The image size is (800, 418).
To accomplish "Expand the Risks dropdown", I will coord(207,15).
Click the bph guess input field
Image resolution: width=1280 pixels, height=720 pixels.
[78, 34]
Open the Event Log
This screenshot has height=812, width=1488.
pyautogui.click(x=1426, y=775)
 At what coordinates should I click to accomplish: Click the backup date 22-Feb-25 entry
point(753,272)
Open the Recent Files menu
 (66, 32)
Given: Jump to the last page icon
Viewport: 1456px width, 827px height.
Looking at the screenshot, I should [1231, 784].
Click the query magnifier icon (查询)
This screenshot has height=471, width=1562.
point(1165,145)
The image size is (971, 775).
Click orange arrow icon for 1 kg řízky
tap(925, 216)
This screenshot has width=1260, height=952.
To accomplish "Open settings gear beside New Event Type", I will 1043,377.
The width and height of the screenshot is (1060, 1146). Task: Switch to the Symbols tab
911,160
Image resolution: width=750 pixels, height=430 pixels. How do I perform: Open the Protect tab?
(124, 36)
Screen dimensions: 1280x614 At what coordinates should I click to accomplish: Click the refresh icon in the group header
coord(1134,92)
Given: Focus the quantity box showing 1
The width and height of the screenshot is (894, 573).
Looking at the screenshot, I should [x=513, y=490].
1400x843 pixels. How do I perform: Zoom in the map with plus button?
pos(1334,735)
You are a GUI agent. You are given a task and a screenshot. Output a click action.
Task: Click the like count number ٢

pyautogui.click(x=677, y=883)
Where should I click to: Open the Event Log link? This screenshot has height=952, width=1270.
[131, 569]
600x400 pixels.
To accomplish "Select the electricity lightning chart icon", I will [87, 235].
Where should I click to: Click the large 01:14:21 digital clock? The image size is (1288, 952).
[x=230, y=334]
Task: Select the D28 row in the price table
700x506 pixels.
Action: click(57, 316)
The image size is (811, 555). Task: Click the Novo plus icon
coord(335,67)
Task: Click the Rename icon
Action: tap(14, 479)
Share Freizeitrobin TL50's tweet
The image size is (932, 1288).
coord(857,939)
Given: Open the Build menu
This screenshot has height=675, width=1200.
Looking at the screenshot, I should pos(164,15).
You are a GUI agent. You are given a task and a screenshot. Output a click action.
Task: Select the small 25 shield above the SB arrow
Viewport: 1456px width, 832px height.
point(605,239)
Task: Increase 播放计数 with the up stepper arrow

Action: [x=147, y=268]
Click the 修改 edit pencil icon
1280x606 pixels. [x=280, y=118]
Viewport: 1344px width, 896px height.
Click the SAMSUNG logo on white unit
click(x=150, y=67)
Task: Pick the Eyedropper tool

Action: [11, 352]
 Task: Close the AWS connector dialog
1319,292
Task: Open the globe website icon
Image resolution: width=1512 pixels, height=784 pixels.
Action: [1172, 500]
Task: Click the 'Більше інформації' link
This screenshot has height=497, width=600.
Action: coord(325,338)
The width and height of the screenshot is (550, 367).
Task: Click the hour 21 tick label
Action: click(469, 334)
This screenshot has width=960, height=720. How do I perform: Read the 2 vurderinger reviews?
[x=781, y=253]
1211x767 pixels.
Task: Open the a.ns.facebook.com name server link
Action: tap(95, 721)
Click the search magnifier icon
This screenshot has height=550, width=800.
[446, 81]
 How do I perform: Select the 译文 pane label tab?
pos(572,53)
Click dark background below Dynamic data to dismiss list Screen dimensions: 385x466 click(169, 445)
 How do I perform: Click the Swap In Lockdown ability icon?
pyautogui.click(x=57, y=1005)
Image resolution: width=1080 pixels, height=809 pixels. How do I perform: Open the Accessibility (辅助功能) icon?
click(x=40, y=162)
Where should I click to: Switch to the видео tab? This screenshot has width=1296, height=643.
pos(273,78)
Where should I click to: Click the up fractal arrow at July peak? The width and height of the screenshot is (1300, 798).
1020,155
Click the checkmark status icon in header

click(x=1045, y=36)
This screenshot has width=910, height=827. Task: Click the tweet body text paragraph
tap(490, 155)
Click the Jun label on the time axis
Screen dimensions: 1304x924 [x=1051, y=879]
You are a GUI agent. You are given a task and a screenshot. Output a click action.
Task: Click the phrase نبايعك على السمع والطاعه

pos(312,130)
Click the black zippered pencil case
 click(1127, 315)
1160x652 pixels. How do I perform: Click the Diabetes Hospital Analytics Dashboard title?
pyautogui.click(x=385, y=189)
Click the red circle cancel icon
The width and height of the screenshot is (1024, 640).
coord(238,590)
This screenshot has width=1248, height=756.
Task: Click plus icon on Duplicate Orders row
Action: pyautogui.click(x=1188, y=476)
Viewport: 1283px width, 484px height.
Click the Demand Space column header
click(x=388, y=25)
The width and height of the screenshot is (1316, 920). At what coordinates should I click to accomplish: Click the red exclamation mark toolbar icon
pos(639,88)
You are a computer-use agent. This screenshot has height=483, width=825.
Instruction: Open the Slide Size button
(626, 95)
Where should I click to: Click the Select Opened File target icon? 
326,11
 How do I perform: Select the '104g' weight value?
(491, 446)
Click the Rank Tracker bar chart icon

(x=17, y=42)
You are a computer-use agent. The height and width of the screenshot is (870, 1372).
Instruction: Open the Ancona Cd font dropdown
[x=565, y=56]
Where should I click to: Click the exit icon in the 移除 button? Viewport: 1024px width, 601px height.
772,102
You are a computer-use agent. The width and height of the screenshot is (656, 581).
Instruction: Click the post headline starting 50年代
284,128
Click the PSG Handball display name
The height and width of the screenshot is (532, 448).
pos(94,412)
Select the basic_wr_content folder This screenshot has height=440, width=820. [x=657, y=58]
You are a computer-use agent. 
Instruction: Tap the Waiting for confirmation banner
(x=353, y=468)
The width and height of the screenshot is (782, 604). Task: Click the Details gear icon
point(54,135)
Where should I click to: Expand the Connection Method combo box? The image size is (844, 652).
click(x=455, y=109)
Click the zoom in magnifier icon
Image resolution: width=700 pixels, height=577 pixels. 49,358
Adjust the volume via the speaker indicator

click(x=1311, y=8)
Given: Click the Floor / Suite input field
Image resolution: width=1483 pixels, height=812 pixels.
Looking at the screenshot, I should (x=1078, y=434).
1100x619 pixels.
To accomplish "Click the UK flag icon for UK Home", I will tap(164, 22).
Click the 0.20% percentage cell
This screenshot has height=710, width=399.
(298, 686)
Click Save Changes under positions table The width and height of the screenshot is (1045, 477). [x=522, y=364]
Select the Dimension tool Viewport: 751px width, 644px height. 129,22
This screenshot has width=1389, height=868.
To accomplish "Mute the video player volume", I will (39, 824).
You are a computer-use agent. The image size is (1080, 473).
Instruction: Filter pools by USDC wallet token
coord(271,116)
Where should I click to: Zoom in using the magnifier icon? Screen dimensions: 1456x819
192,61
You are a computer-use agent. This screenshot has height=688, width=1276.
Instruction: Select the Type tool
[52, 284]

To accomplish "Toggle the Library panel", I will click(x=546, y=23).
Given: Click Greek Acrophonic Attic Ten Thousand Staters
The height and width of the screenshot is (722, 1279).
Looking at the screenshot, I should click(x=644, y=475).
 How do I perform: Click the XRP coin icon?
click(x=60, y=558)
---*---
The problem: Repeat the entries above word for word, from the line with "Select the basic_wr_content" up to and including the line with "point(54,135)".

Answer for this exercise:
Select the basic_wr_content folder This screenshot has height=440, width=820. [x=657, y=58]
You are a computer-use agent. 
Instruction: Tap the Waiting for confirmation banner
(x=353, y=468)
The width and height of the screenshot is (782, 604). Task: Click the Details gear icon
point(54,135)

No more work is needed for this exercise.